**Document passage:**
%%

As Benjamin Shayne settled into his back yard to listen to the Orioles game on the radio Saturday night, he noticed a small plane looping low and tight over West Baltimore — almost exactly above where rioting had erupted several days earlier, in the aftermath of the death of a black man, Freddie Gray, injured in police custody.
The plane appeared to be a small Cessna, but little else was clear. The sun had already set, making traditional visual surveillance difficult. So, perplexed, Shayne tweeted: “Anyone know who has been flying the light plane in circles above the city for the last few nights?”
That was 9:14 p.m. Seven minutes later came a startling reply. One of Shayne’s nearly 600 followers tweeted back a screen shot of the Cessna 182T’s exact flight path and also the registered owner of the plane: NG Research, based in Bristow, Va.
“The Internet,” Shayne, 39, told his wife, “is an amazing thing.”
What Shayne’s online rumination helped unveil was a previously secret, multi-day campaign of overhead surveillance by city and federal authorities during a period of historic political protest and unrest.

%%

(Stored items from a collection)

%%

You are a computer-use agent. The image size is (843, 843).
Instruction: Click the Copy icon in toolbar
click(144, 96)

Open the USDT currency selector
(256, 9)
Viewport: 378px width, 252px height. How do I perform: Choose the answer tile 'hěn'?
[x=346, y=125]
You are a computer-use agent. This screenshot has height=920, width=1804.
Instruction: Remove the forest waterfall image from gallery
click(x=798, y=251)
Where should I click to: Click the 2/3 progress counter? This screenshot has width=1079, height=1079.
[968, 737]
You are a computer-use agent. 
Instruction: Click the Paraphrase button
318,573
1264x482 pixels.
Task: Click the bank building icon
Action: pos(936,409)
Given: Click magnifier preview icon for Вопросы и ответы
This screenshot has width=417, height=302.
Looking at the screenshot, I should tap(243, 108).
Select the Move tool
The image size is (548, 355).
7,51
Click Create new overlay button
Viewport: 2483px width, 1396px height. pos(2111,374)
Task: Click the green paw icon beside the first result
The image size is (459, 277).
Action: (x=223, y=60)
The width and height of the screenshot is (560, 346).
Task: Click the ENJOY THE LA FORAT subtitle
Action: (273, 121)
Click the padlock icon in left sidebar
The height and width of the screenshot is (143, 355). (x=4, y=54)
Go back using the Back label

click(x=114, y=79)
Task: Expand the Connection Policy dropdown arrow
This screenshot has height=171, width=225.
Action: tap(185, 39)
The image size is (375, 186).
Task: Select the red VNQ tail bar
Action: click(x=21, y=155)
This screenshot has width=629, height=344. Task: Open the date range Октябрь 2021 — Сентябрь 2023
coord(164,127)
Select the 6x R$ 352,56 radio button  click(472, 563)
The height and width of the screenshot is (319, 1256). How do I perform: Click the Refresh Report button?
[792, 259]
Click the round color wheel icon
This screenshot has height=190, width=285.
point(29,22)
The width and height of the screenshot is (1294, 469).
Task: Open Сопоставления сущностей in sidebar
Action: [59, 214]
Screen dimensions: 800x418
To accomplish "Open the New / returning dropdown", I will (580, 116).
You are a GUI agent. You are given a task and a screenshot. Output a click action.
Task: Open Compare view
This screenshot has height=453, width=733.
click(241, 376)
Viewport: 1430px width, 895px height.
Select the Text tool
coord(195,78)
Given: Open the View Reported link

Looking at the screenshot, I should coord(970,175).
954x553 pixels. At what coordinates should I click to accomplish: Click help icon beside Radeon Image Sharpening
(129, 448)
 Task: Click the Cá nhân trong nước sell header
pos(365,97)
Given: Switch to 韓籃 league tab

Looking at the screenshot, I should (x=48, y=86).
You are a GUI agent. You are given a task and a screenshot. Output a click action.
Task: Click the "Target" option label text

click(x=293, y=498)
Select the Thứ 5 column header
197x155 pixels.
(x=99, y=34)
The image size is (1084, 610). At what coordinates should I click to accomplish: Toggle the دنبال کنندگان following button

%%

**Short task 1:**
In the article about the plane over West Baltimore, what registered owner of the Cessna did Shayne's follower identify?
**Short task 2:**
Could you carry the article about the plane over West Baltimore forward from its last sentence?

**Right answer 1:**
NG Research, based in Bristow, Va.

**Right answer 2:**
Discovery of the flights — which involved at least two airplanes and the assistance of the FBI — has prompted the American Civil Liberties Union to demand answers about the legal authority for the operations and the reach of the technology used. Planes armed with the latest surveillance systems can monitor larger areas than police helicopters and stay overhead longer, raising novel civil liberties issues that have so far gotten little scrutiny from courts.
Civil libertarians have particular concern about surveillance technology that can quietly gather images across dozens of city blocks — in some cases even square miles at a time — inevitably capturing the movements of people under no suspicion of criminal activity into a government dragnet. The ACLU plans to file information requests with federal agencies on Wednesday, officials said.
“A lot of these technologies sweep very, very broadly, and, at a minimum, the public should have a right to know what’s going on,” said Jay Stanley, a senior policy analyst at the ACLU specializing in privacy and technology issues.
The FBI declined to comment on the flights Tuesday, but confirmed on Wednesday that it had provided aircraft to the Baltimore Police Department for the purpose of “providing aerial imagery of possible criminal activity.” Capt. Eric Kowalczyk, a Baltimore Police Department spokesman, referred questions about the flights to the FBI.
A government official familiar with the operations, speaking on the condition of anonymity to discuss matters not approved for public release, said the flights were aerial support that Baltimore police officials requested from the FBI.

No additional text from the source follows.